French biotechnology firm NicOx says that its net loss widened in 2006 as a result of costs associated with late-stage trials of its osteoarthritis drug naproxcinod but its revenues rose sharply.
Losses increased 59.4% to 24.7 million euros while revenues rose 47.5% to 9.6 million euros and the company ended the year with cash and equivalents of 81.7 million euros, up from 42.6 million euros for the previous year, boosted by major new agreements signed with Pfizer and Merck & Co, which saw the two drug giants get access to NicOx technology for ophthalmology and hypertension programmes respectively. The company also benefited from a private placement financing that raised 45.5 million euros.

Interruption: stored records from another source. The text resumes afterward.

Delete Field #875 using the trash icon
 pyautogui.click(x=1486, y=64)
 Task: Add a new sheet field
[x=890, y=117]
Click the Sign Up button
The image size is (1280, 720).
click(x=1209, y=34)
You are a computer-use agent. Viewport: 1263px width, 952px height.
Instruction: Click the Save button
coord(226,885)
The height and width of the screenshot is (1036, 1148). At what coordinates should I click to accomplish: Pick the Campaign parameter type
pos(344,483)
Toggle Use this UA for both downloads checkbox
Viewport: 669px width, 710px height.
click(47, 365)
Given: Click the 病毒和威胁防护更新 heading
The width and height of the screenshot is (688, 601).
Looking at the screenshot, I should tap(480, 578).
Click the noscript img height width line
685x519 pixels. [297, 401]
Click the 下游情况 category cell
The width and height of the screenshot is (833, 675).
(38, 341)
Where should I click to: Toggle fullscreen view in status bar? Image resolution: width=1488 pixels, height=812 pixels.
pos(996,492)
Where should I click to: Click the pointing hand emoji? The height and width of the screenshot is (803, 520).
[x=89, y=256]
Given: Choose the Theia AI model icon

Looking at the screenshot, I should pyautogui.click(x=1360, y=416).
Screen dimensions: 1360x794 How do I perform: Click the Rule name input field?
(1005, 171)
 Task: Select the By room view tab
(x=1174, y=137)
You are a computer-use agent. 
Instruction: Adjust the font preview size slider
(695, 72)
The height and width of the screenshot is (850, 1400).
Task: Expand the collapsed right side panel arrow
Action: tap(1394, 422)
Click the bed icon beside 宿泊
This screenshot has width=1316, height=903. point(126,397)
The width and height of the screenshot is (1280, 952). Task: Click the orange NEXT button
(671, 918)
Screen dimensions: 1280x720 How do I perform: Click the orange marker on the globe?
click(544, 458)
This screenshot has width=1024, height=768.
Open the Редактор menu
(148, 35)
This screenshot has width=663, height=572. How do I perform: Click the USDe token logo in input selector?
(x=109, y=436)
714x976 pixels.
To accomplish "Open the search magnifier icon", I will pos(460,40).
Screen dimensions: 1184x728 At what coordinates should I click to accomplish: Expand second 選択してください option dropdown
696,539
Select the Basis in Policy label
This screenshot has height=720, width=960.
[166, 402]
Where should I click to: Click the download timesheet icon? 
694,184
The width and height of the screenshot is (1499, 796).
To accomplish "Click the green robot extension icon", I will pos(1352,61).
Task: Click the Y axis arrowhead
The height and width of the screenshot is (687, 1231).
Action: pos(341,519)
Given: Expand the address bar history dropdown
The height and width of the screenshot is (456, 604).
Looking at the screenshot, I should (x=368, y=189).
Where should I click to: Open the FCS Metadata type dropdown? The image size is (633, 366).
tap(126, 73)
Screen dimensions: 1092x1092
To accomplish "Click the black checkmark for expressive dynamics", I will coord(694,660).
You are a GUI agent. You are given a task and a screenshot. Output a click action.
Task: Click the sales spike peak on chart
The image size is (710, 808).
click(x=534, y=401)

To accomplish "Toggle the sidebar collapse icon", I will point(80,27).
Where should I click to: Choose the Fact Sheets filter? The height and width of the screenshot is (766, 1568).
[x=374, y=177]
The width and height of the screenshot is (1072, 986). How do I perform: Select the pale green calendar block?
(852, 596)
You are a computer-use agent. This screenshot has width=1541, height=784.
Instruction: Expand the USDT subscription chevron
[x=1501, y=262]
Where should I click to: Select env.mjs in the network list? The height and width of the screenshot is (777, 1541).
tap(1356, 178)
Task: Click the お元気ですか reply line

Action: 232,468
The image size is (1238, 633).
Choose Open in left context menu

The highlight of the year was the progress made with naproxcinod which successfully completed its first Phase III trial for osteoarthritis of the knee, meeting all three of its co-primary efficacy endpoints. Furthermore, the drug showed no detrimental effects on blood pressure, with the systolic blood pressure reduction versus naproxen, and NicOx was also boosted by what it calls the “establishment of a clear pathway to regulatory submission for naproxcinod in the USA and Europe,” following the confirmation that a long-term cardiovascular outcomes trial will not be required. NicOx plans to initiate two further Phase III trials for naproxcinod in the first half of 2007, with results expected in 2008.
Chief executive Michele Garufi said the agreements with Pfizer and Merck “and the advancement of our research projects lend considerable validation to our proprietary technology [and] NicOx' strengthened balance sheet and strategic position should allow us to fully exploit the potential of naproxcinod and our wider portfolio.”